**What is asked:** Collect each line of the listing below that contains the word "Viewport". Case counts.

**Supplied records:**
§ §
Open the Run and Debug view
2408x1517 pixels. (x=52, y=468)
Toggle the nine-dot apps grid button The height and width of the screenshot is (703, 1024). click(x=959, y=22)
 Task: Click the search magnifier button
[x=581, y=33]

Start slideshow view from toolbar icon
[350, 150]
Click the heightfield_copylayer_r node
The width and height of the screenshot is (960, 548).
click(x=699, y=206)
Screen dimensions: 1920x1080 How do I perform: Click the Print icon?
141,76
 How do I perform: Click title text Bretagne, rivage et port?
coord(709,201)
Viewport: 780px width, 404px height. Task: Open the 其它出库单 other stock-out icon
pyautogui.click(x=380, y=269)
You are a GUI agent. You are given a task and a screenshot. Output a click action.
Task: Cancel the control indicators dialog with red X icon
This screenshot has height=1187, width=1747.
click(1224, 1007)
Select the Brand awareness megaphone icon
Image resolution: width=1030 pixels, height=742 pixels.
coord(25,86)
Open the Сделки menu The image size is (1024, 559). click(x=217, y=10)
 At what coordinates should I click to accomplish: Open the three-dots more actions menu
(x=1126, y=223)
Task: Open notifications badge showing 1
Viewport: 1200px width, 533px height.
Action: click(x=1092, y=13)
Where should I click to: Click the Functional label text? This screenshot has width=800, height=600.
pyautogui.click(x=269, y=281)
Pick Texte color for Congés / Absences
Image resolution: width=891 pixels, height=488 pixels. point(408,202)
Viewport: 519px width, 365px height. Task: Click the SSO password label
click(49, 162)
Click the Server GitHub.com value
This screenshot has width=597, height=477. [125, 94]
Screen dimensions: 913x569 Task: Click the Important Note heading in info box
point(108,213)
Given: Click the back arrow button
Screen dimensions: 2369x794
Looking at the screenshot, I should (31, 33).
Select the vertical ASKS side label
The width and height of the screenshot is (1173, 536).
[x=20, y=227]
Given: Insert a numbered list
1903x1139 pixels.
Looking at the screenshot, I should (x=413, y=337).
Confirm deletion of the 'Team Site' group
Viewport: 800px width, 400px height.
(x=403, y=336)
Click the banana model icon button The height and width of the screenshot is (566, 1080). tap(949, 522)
§ §
**Answer to this exercise:**
Viewport: 780px width, 404px height. Task: Open the 其它出库单 other stock-out icon
Viewport: 1200px width, 533px height.
Viewport: 519px width, 365px height. Task: Click the SSO password label
Viewport: 800px width, 400px height.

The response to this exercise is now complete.